Ce qui signifie que j’ai également le droit, en tant que critique, de parler des intentions des scénaristes. Car les intentions, ça compte - sinon, nous n’aurions plus le droit de questionner, avant tournage, la légitimité de tel remake américain d’un film français à succès ou d’interroger, avant la sortie, le droit moral d’un producteur à châtrer un final cut. Pour autant, être critique n’autorise pas à dire n’importe quoi.

Ainsi, je n’aurais pas dû laisser entendre que la " nouvelle fin " que Lorraine Lévy et Didier Lacoste voulaient donner à leur Lagardère actuellement en travail, leur avait été imposée par la chaîne(3). C’était une supposition gratuite, je le reconnais. Et leur droit de réponse m’éclaire : ils revendiquent d’avoir seuls décidé de " revisiter une oeuvre abondamment censurée " par Paul Féval lui-même, et ajoutent : " si cette histoire d’amour allait de soi dans le contexte historique et social de l’époque, elle pose aujourd’hui des questions d’une brûlante actualité (...) Oui, c’est vrai, nous n’avions pas envie de légitimer le fait qu’un père (ou un tuteur) devienne l’amant de sa fille, et encore moins d’en faire un happy end. "

Et ils insistent sur le fait qu’il ne s’agira pas d’une " énième version de Lagardère "(4). Je leur présente donc ici toutes mes excuses pour avoir écrit une contre-vérité. Quant au fond, nous sommes bien d’accord : la fin du Bossu que tout le monde connaît - et qui est celles, entre autres, de la récente et très belle version cinématographique de ce vieux pervers(5) de Philippe de Broca, met Lorraine Lévy et à Didier Lacoste mal à l’aise.

Alors (puisque Paul Féval, saisi par le christianisme, l’a fait lui aussi dans sa vieillesse), cette fin, ils la changent(6). C’est leur droit le plus strict, mais personnellement, je trouve ça dommage, car on ne résout jamais les problèmes en les passant sous silence. Et puis, qu’est-ce qu’il y a de gênant dans cette histoire d’amour ? Lagardère est le tuteur d’Aurore, il n’est pas son père et il n’abuse pas d’elle pendant son enfance.

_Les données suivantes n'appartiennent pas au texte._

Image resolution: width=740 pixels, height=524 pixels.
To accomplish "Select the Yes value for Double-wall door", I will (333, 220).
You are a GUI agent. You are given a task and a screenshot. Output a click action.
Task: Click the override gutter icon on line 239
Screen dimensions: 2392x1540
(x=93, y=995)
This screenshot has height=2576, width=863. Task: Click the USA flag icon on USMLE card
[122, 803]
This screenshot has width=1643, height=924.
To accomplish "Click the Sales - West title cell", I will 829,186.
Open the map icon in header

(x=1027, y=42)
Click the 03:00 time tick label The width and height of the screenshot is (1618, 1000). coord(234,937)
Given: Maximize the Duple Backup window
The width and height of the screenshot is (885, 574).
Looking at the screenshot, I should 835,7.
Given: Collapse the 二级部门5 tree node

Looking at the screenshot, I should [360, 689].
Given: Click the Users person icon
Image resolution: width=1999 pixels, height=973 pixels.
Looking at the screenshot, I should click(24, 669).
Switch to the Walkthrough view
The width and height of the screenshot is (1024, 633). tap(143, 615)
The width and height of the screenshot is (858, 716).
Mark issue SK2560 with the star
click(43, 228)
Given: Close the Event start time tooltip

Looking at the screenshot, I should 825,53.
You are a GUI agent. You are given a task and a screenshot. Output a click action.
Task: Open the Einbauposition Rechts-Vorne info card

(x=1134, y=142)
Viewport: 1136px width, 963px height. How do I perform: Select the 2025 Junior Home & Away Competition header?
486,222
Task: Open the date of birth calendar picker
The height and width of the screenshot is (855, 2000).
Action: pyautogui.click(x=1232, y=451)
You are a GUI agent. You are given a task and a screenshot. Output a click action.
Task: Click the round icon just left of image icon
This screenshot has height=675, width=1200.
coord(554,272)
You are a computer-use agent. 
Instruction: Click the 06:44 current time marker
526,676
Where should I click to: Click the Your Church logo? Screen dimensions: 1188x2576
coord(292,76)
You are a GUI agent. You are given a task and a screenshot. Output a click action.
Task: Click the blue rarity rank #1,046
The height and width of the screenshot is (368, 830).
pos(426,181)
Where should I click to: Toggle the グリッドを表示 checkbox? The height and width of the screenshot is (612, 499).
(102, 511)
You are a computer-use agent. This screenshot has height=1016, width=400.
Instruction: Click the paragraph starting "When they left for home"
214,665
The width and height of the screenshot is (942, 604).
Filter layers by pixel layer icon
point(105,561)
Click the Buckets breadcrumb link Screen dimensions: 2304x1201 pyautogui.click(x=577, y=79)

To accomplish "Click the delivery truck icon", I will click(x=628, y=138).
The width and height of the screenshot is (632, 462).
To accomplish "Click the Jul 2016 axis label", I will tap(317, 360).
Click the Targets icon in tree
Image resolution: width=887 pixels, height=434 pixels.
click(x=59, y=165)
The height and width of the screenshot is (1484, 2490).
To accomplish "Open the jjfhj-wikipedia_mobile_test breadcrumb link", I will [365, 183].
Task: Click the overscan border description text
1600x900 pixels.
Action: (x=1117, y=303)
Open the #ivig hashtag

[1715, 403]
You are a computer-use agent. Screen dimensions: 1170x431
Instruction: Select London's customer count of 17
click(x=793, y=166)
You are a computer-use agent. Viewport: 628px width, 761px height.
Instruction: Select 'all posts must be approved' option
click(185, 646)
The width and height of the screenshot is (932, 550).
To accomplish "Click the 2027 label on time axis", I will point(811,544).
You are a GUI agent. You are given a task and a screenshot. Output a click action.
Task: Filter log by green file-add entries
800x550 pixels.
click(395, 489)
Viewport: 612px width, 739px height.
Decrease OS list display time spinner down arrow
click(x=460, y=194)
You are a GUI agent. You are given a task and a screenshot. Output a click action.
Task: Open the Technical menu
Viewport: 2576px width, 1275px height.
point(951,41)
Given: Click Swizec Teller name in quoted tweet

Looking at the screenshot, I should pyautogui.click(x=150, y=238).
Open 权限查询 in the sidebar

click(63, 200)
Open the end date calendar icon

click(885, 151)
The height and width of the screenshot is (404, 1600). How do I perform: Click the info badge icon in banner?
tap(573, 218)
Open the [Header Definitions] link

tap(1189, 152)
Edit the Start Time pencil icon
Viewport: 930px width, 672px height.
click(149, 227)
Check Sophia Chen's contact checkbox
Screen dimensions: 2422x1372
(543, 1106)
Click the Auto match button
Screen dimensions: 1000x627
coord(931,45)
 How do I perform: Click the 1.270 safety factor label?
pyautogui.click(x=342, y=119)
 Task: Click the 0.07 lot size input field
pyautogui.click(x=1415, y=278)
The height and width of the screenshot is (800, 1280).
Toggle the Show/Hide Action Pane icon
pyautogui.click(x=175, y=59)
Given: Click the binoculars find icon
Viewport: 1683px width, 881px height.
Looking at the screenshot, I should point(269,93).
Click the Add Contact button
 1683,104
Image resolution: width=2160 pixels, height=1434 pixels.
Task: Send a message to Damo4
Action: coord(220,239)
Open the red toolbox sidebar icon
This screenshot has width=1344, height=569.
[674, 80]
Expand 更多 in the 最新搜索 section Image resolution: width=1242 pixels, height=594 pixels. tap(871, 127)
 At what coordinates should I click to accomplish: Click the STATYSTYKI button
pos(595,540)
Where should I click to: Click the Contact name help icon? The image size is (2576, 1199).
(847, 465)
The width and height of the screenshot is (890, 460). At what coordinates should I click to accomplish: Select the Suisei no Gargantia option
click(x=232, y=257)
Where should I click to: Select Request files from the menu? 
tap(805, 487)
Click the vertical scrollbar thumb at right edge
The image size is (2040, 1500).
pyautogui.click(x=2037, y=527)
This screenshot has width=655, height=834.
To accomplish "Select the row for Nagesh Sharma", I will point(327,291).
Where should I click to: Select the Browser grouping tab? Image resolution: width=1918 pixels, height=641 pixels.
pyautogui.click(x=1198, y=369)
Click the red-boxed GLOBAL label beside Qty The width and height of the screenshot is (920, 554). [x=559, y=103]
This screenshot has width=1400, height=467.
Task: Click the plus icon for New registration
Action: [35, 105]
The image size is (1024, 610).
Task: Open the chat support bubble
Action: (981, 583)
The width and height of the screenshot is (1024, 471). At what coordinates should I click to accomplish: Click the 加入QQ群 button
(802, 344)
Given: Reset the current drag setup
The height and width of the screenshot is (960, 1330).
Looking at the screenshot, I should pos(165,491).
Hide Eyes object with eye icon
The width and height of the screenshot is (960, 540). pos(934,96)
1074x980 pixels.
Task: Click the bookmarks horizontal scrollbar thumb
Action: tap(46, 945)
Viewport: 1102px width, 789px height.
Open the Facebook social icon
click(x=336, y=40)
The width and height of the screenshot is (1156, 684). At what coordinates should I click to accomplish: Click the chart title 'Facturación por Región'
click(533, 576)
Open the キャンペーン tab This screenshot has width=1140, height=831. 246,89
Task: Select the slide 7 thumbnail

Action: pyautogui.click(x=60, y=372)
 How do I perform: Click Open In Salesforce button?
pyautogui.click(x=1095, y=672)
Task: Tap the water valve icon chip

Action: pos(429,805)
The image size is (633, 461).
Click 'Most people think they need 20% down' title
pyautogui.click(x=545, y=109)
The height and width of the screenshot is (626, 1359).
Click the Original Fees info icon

On peut parfaitement (comme le fit De Broca dans son film) relever l’ambiguïté de la situation mais accepter que si Aurore, une fois devenue adulte, veut épouser Lagardère, c’est son droit, après tout... Seulement, c’est probablement trop sulfureux. L’amour, ses méandres, ses ambivalences, ses ambiguïtés, ses côtés obscurs, ses différences d’âge... tout ça est beaucoup trop compliqué pour être traité dans un simple téléfilm, et les téléspectateurs (qui n’ont jamais vu ni lu Le Bossu et qui, nous le savons bien, n’ont strictement aucune mémoire...) pourraient - aux dieux ne plaise ! - en voyant Lagardère épouser Aurore en conclure (à tort) que les scénaristes ont de drôles de moeurs...

Dans Ecriture et sexualité et dans La place de la madeleine, deux beaux textes critiques consacrés à Proust, Philippe Lejeune et Serge Doubrovsky parlent avec finesse et sans détour de cet obscur objet du désir que Marcel adulte met dans la bouche de Marcel enfant, sous les yeux du lecteur. Si des scénaristes de télévision aussi soucieux de... bienséance que le sont Lorraine Lévy et Didier Lacoste entreprenaient - Dieu nous en garde ! - d’écrire une adaptation de La Recherche, je me demande bien où et comment ils pourraient y... fourrer la madeleine.

Martin Winckler


Après avoir lu cette page, un lecteur m’écrit :

Bonjour,
Il serait intéressante de savoir ce que pensent ces scénaristes et leur diffuseur de la vie privée de Céline Dion et son mari. Aprés tout c’est la même histoire. Le Tuteur (imprésario) qui épouse sa pupille (découverte) et l’écart d’age est le même. Dans ce cas ils ne sont pas choqués ou alors Michel Drucker serait-il un grand pervers organisateur de la débauche télévisuelle ?

Thierry Manrique


1 Mais pas, évidemment, avec beaucoup d’enfants...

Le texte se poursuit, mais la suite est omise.